As already stated, it only records those transactions, which can be stated in terms of cash projections. Communication between stakeholders and management becomes easier when we present the business values in terms of money. The inflation impact is not taken into account in the transaction recording process. All the above reasons make the money measurement concept in accounting one of the most important financial concepts.
Exceptions to Money Measurement Concept
There are many exceptions to the Money Measurement Concept or transaction examples that may not be recorded in terms of money. Such examples include employee quality, skill set, and qualification. You can never measure the skill set of an employee in terms of money. Again things like service and product quality cannot be compromised and cannot be measured in terms of money as well.
Other factors like administration efficiency, stakeholders’ satisfaction level, and employees are also exceptions to the Money Measurement Concept. Lastly, the biggest factor is the safety precautions that a company takes to prevent any hazardous situation which cannot be measured with monetary transactions but are extremely important for the company’s healthy well-being.
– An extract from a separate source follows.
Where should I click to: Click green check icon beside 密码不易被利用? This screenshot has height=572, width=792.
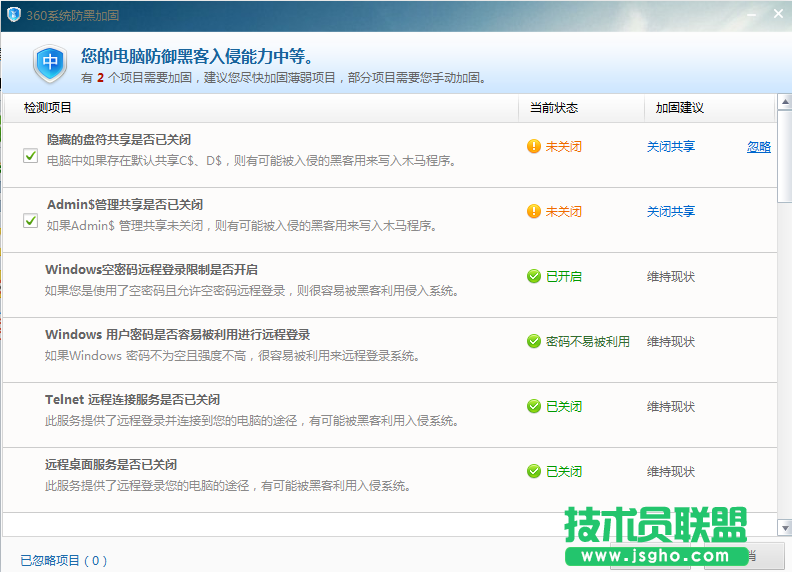pos(534,342)
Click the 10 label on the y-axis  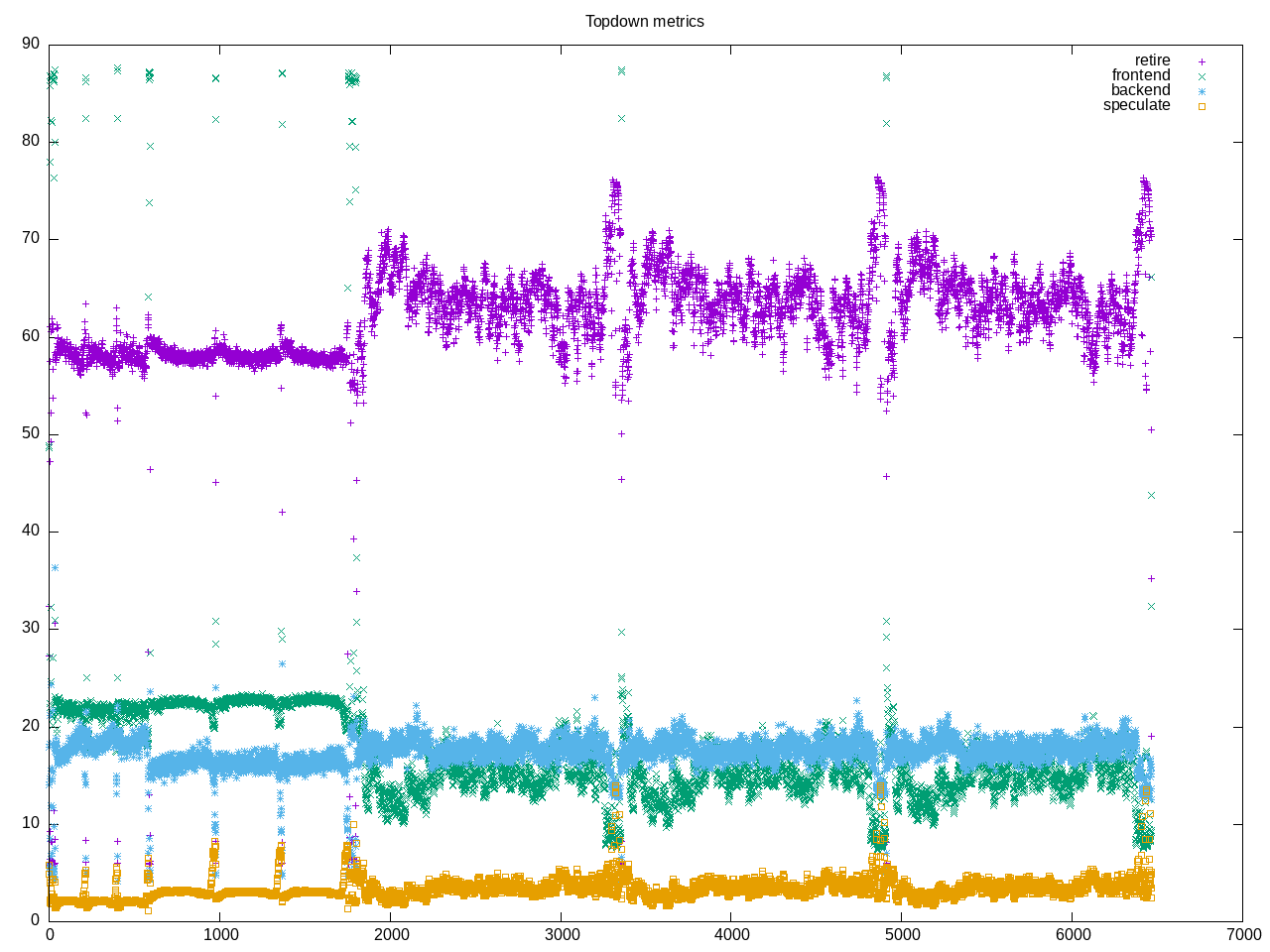(x=31, y=823)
Limitations of Money Measurement Concept
There are plenty of non-monetary transactions or events that often leave a significant amount of impact on the business. But the money measurement concept in accounting does not take these transactions into account as per statutory rules. The inflation due to historic costs creates a huge impact on a business which is very swiftly ignored by the Money Measurement Concept. All of this can create a gap or bridge in the accounting and management sector. These are the major limitations of the money measurement concept.
Advantages of Money Measurement Concept
A track record of all the business transactions is maintained that have a particular monetary value and are not misplaced. Financial statements such as income statements, profit and loss statements, and balance sheets can be easily prepared by keeping a record of these transactions. Furthermost, two separate accounting periods can be compared to understand the growth of the company if these financial records are maintained properly.
Investors can easily know the status of the investment by accessing these financial records from time to time. A company can compare its financial record from time to time or can even compare it with other companies to understand their current status in the market. Above, we have tried to specify some of the major advantages of the Money Measurement Concept, but apart from the ages we haven't spoken about plenty of advantages.